Man Who Took More Than 125 Days Off Last Year Names The Real Moochers

WASHINGTON, D.C. — Senator Rand Paul (R-KY) is currently weighing a presidential run in 2016. He has some legal obstacles in his way though. Namely, that he must decide according to Kentucky law whether he’ll run for re-election as a Senator, or if he’ll toss his hat in the ring for the presidential election next year instead. Kentucky law does not allow a candidate to be on the ballot both for the presidency and a seat in Congress like Rep. Paul Ryan was essentially able to do in 2012 when he was both Mitt Romney’s vice-presidential running mate and a candidate for re-election in the House of Representatives.

Sen. Paul looks to have taken a page out of previous Republican presidential nominees’ books by tackling a tough issue in this country — whether or not someone is a maker or taker. Makers, as defined by Republican Law Sec. 2 p.3, are those who are the “job creators” — super wealthy people who make more money than God himself would know how to spend. Takers, are defined as anyone who takes any kind of government assistance whatsoever. There is one caveat to that rule, of course. If your name is Paul Ryan and you relied on the Social Security death benefits to get into college and essentially start your career in the public sector, you are not a taker. You are a genius ideologue leading the party to greater fiscal conservatism.

It should also be mentioned that Republican Senators and House Representatives are not considered takers, no matter how much a career they have made for themselves literally taking taxpayer money as their salary. Senator Paul however, isn’t really concerned with his fellow members of Congress though. He’s concerned with the menace of fraud and abuse in the country’s disability programs, and he’s not afraid to call out the people he sees as the moochers.
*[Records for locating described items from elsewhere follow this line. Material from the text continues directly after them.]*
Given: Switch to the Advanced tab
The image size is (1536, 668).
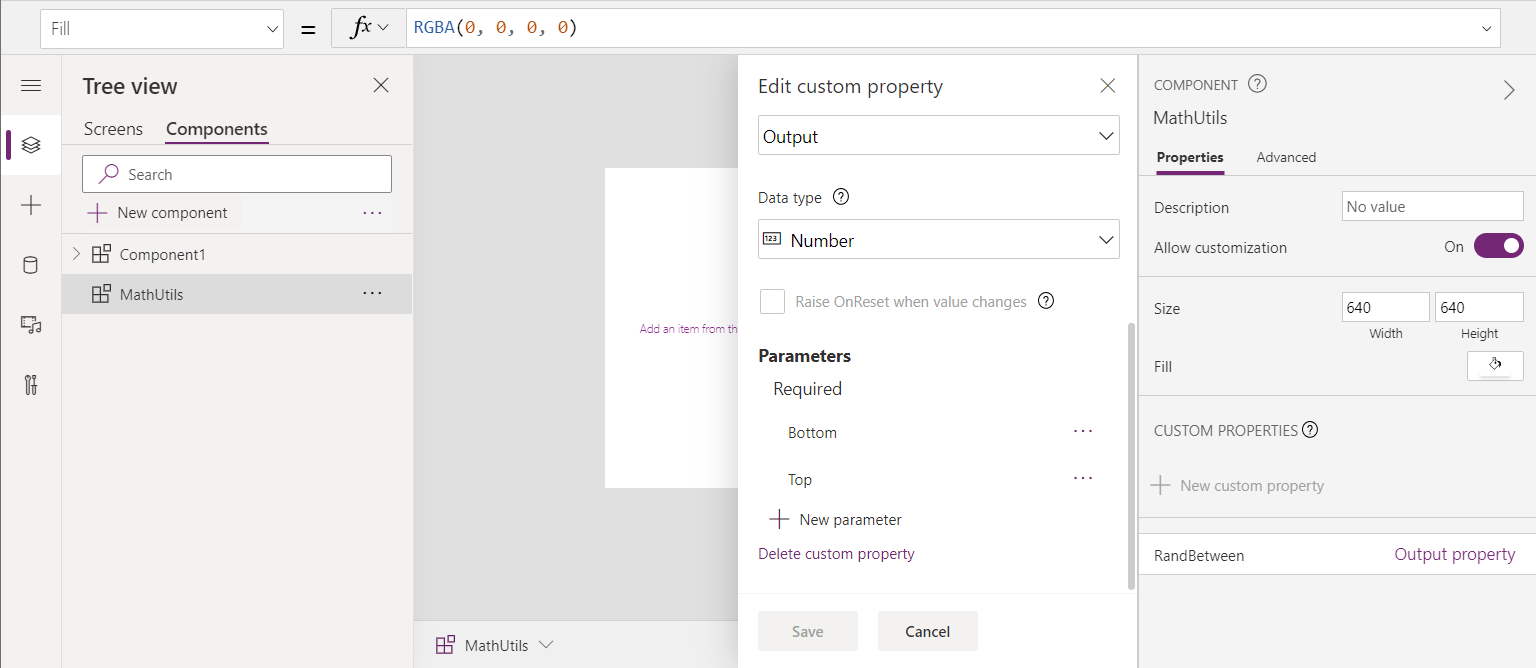Looking at the screenshot, I should [x=1286, y=157].
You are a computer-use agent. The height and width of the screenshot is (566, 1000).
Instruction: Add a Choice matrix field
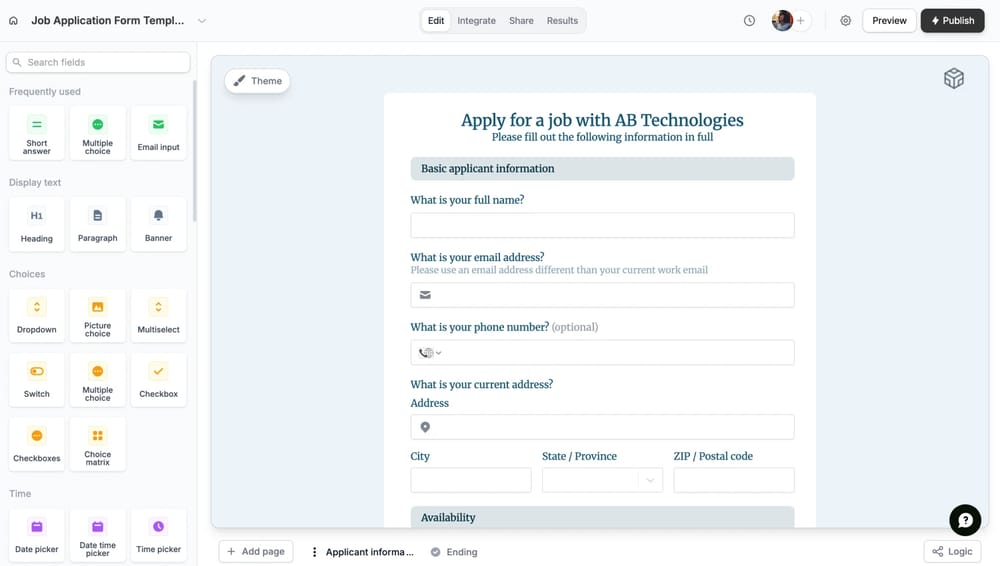[x=98, y=444]
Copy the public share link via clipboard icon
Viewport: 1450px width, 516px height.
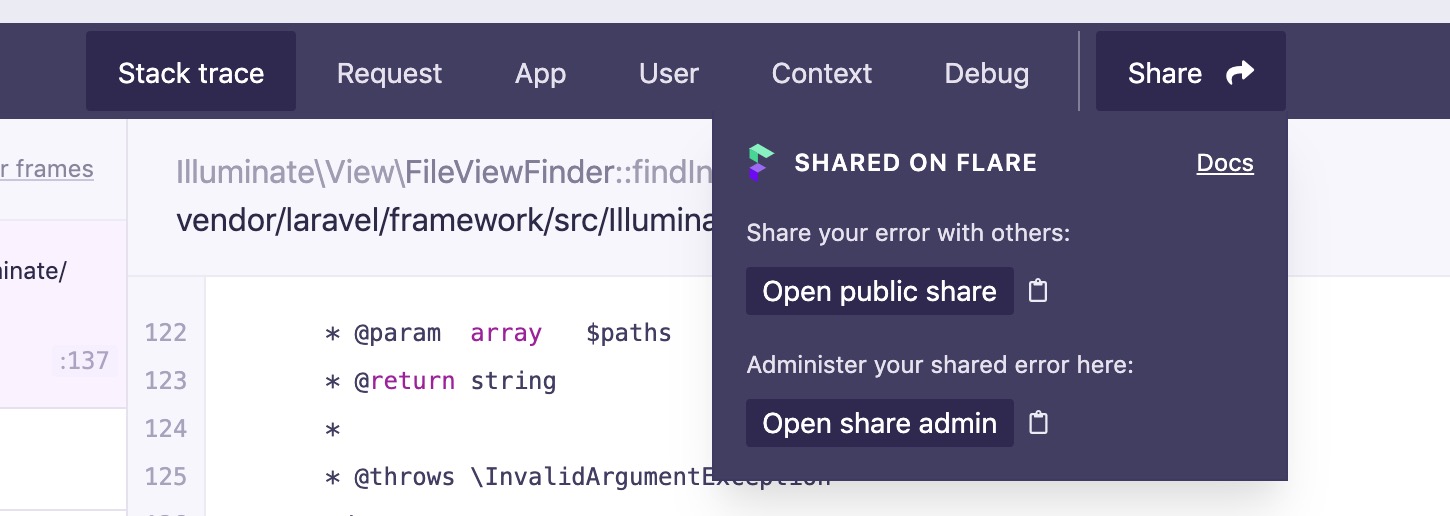click(1038, 291)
At a recent breakfast photo-op in New Hampshire Paul spoke about the waste he thinks he might possibly have an inkling is perchance happening with disability claims. “The thing is, in all of these programs there’s always somebody who’s deserving. But everybody in this room knows somebody who is gaming the system,” said Senator Paul that morning. “He said that if “you hop out of your truck, you shouldn’t be getting your disability check.” The Kentuckian clearly also doesn’t think mental health issues entitle anyone to disability insurance saying, “Over half of the people on disability are either anxious or their back hurts. Join the club.” Clearly, Sen. Paul is out to wrest control of the “compassionate conservative” away from the Republican establishment for himself, making such large overtures to those who suffer chronic back injuries or mental health issues.

But don’t think Paul hasn’t put serious cogitation into the subject. He later said at a lesser-covered press conference just outside the New Hampshire breakfast stop, “I took about 125 days off from work last year to think long and hard about who is taking money from the taxpayers and not working for it.” Rand wasn’t alone in his thoughts either, “I got together with other Republican congressmen who weren’t working because the Congressional calendar literally only had us doing actual legislative work for little over a hundred days last year, and we definitely feel like it’s the cry babies and the people who can’t get through a little bit of back pain that are taking too much money from the American people and not giving them anything in return.”

Some might compare this moment to Mitt Romney’s disastrous “47%” video that showed Romney speaking to what he thought was a private, non-recorded group of gathered donors and told them all that in his estimation 47% of the country is brainwashed to vote Democratic because they get things for free that way. Senator Paul, when asked about this at the press conference snapped back, “It’s way, way different from that video. For starters, I’m not even the nominee yet. Secondly, my name is Rand Paul, and his is Mitt Romney. And thirdly, what’s this thing on my head?”

One reporter noticed that Paul was speaking to the people in the restaurant in New Hampshire on a day when Congress was in session. That reporter asked Rand Paul how he feels his message of working harder for your own money and not relying on taxpayer-provided salaries to survive plays when he’s essentially skipping work that he’s paid by the taxpayers to do to chastise people he sees as wasting taxpayer dollars. That reporter asked if Senator Paul isn’t just a massive hypocrite.

That reporter asked Paul how his sentiments would jibe with his Judeo-Christian teachings, which are typically understood to preach abundant giving and help for the poor, not arbitrary morality judgments. The same reporter questioned Sen. Paul if he could look someone with chronic, debilitating back pain and tell them they’re lazy and not working hard when he’s literally getting paid by the taxpayers at that moment to stand in a restaurant in New Hampshire instead of in the Senate chambers. The reporter asked one final question, whether Paul felt any shame in telling people with terrible anxieties that keep them functioning physically and makes their life a waking Hell moochers when he himself took a six-figure salary and didn’t work nearly anywhere near the same number of days that an average, working class man or woman would.

Senator Paul looked at the reporter asking these questions for a moment, looked to one of his aides, and then blew a raspberry with tongue while he made the universal shrugging gesture for, “Free markets.” He was then whisked away into a car paid for by someone else’s money, fueled by gas purchased with someone else’s money, wearing clothes purchased with someone else’s money so that he could deliver another speech about how bad it is to live off of other people’s money.